» **PROBLEM REQUIREMENTS**: Go through the entries below and tally the lines holding "Water"; please reply with the number only.

[Saved data entries]
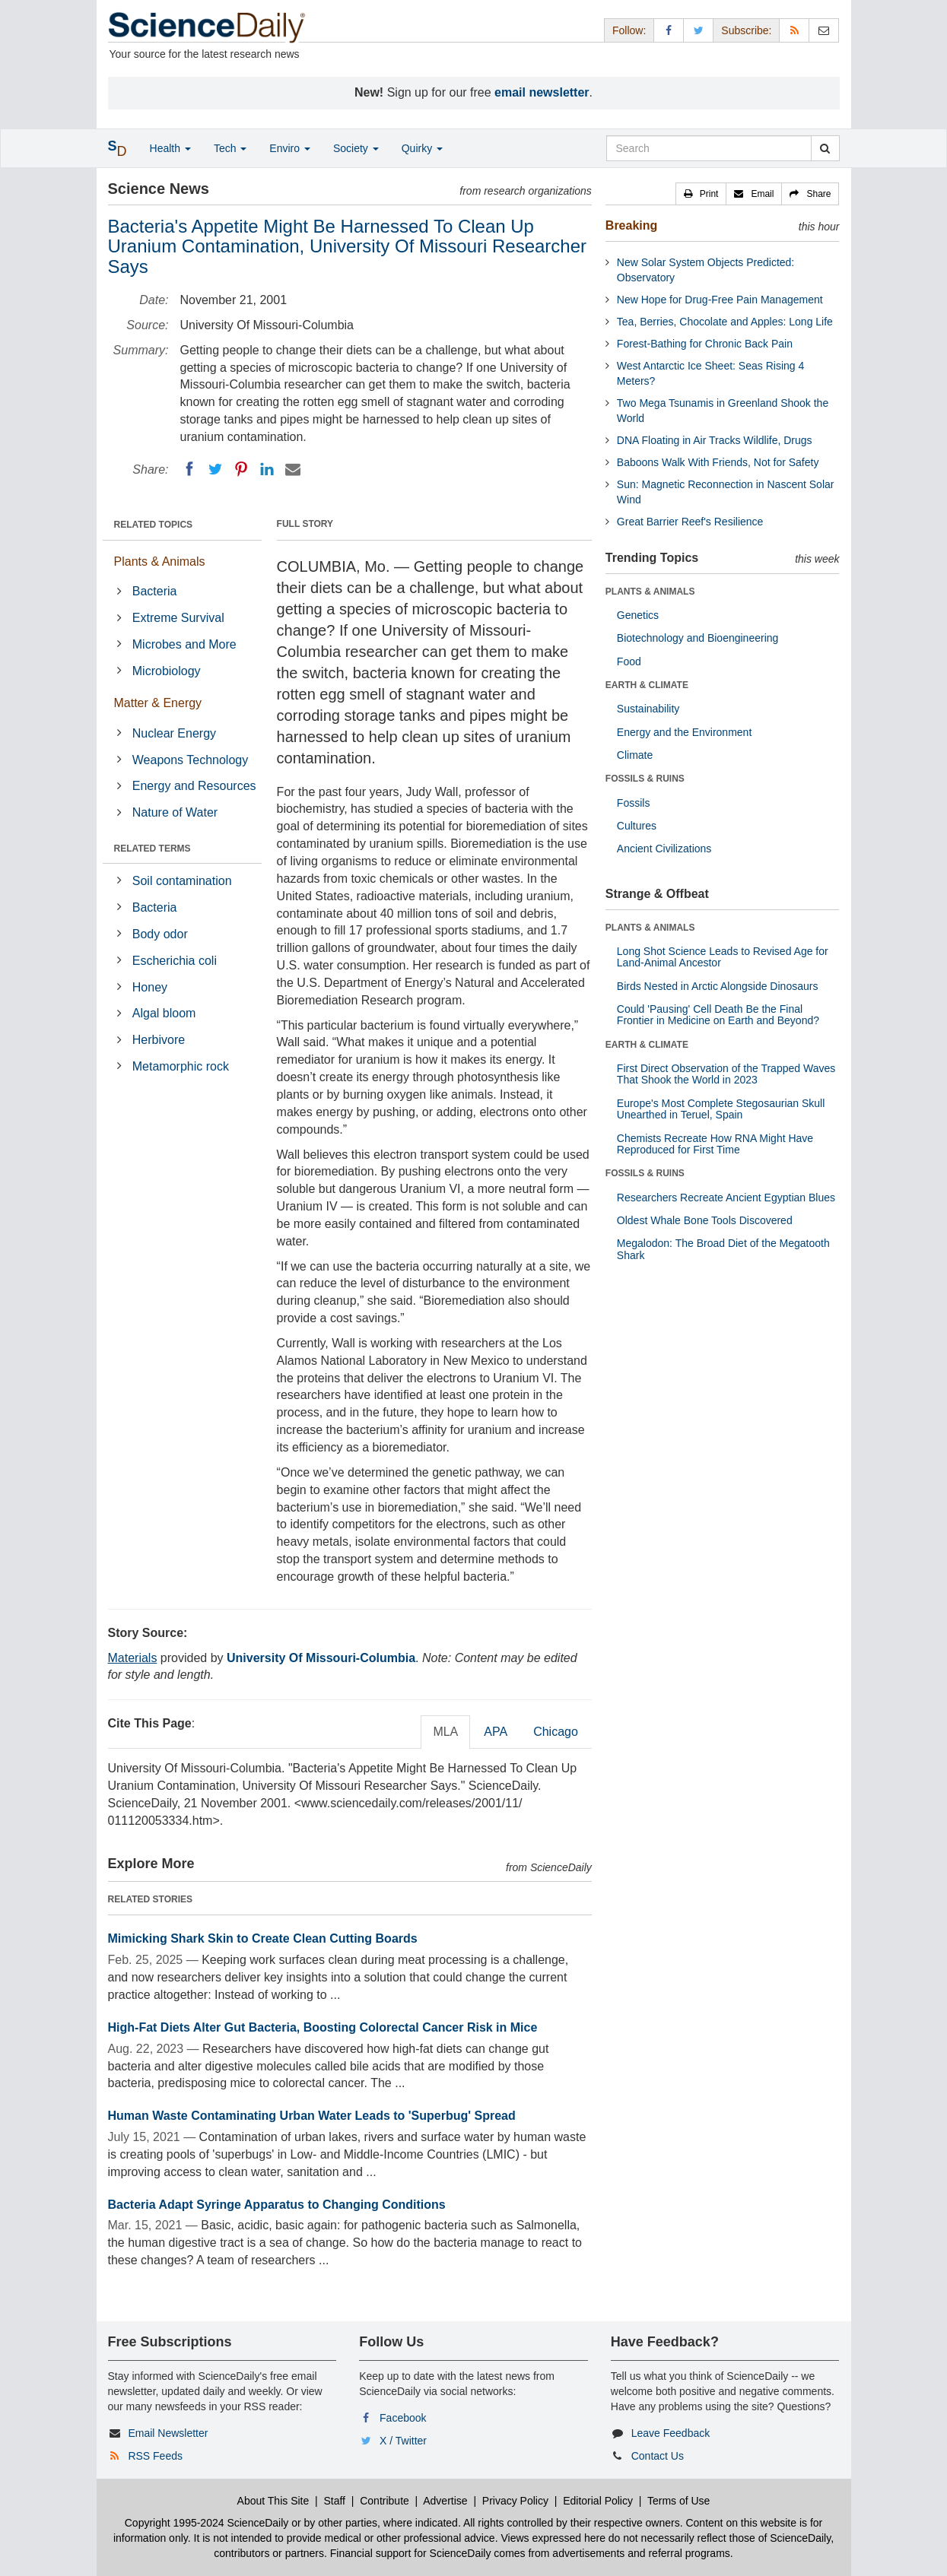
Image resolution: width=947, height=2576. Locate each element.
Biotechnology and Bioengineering (698, 638)
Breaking (631, 225)
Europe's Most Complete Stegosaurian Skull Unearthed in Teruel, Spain (721, 1109)
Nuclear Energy (174, 733)
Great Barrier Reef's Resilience (690, 522)
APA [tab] (495, 1731)
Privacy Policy (515, 2501)
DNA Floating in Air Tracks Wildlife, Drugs (714, 440)
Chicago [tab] (555, 1731)
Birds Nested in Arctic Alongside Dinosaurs (717, 986)
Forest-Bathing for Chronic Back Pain (705, 344)
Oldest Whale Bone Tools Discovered (705, 1220)
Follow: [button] (629, 30)
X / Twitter (403, 2441)
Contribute (384, 2501)
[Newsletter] (824, 30)
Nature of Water (175, 812)
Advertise (445, 2501)
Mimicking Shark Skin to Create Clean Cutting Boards (263, 1938)
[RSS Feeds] (794, 30)
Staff (334, 2501)
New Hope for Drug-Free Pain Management (720, 299)
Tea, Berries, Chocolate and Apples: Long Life (725, 322)
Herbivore (158, 1039)
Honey (149, 987)
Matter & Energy (158, 702)
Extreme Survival (178, 617)
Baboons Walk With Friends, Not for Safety (718, 462)
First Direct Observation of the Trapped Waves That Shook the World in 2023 (726, 1074)
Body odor (160, 934)
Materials (132, 1657)
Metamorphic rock (180, 1066)
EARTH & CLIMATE (646, 685)
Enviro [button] (289, 148)
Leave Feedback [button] (670, 2433)
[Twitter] (215, 469)
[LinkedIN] (267, 469)
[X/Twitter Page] (698, 30)
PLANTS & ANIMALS (650, 591)
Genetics (638, 615)
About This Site (273, 2501)
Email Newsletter (168, 2433)
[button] (701, 193)
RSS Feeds (155, 2456)
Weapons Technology (190, 759)
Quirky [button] (422, 148)
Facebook (403, 2418)
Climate (635, 755)
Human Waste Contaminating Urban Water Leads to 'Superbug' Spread (312, 2115)
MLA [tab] (445, 1731)
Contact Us (657, 2456)
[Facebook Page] (668, 30)
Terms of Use (678, 2501)
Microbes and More (184, 644)
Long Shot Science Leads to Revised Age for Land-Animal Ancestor (722, 957)
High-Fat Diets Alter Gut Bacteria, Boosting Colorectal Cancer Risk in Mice (323, 2027)
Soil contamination (182, 880)
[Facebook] (189, 469)
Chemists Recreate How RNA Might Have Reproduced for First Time (715, 1144)
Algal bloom (164, 1013)
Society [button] (356, 148)
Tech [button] (230, 148)
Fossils (633, 803)
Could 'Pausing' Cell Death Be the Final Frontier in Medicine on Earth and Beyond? (718, 1014)
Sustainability (648, 709)
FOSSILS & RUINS (645, 778)
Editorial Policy (598, 2501)
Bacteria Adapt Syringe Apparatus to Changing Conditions (277, 2204)
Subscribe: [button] (746, 30)
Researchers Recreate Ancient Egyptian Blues (726, 1197)
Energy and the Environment (684, 732)
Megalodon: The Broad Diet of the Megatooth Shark (723, 1249)
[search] (825, 148)
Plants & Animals (159, 561)
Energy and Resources (194, 785)
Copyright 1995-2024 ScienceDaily (207, 2523)
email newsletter (541, 92)
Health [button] (170, 148)
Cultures (636, 826)
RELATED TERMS (152, 848)
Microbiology (166, 671)
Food (629, 661)
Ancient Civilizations (664, 848)
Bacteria (154, 591)
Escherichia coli (174, 960)
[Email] (293, 469)
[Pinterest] (241, 469)
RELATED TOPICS (153, 524)
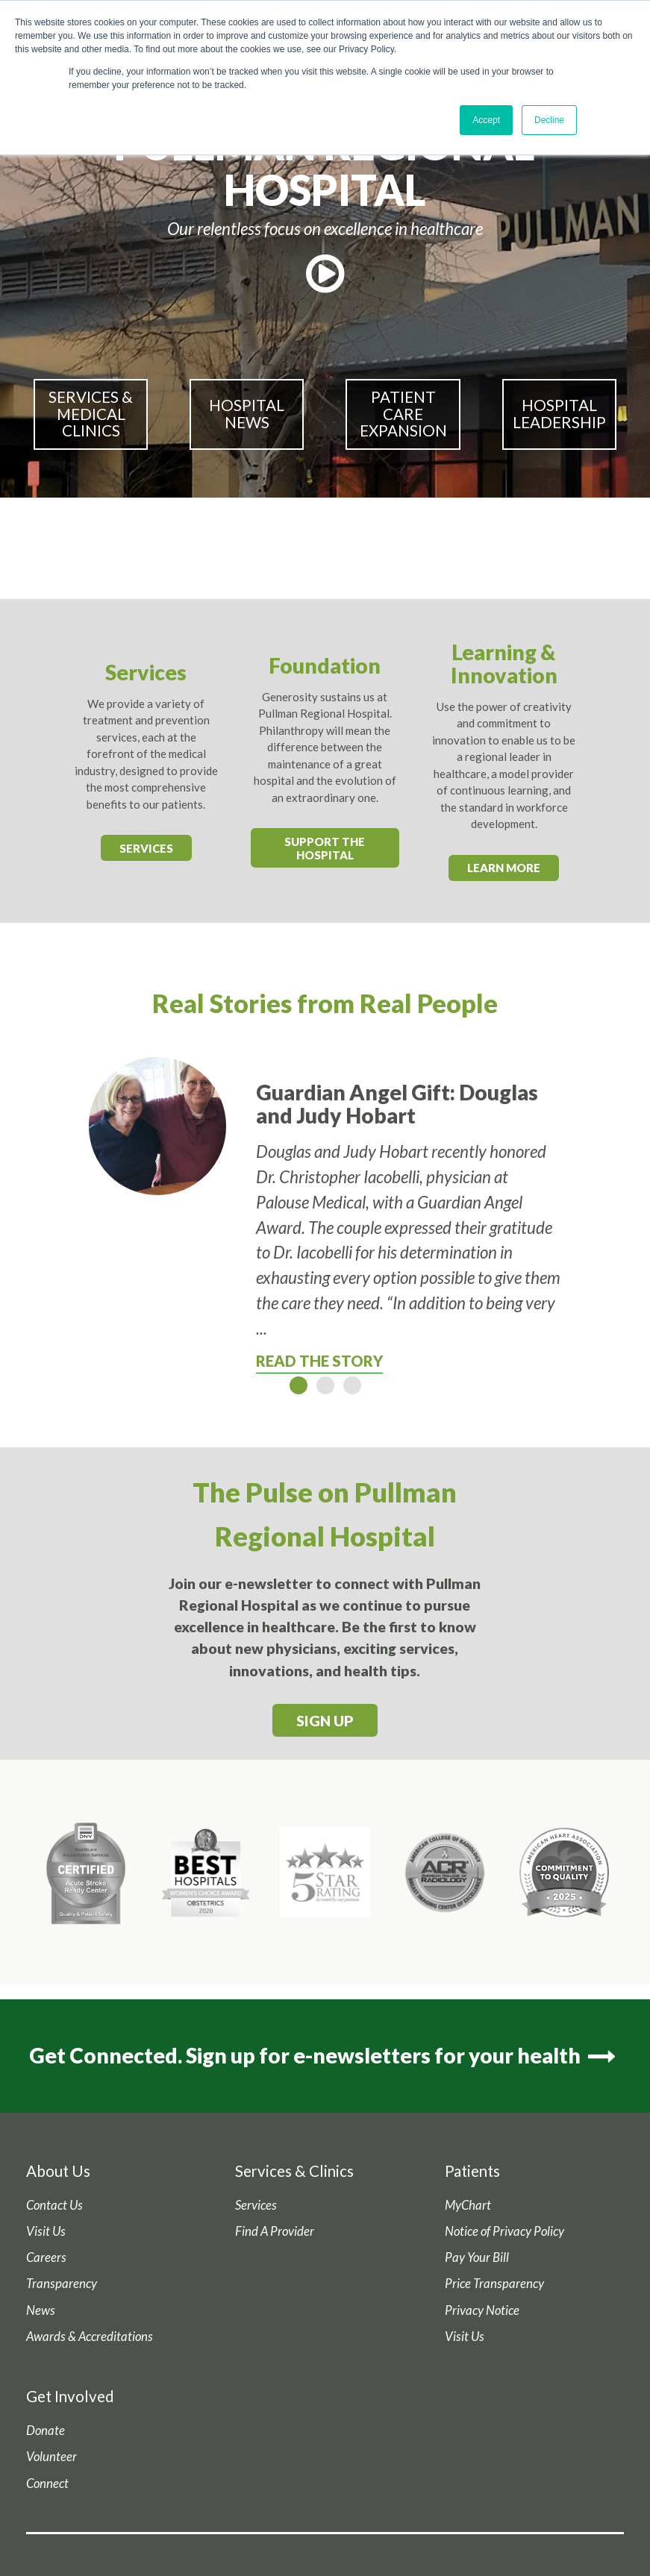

» **ANSWER BELOW**: 2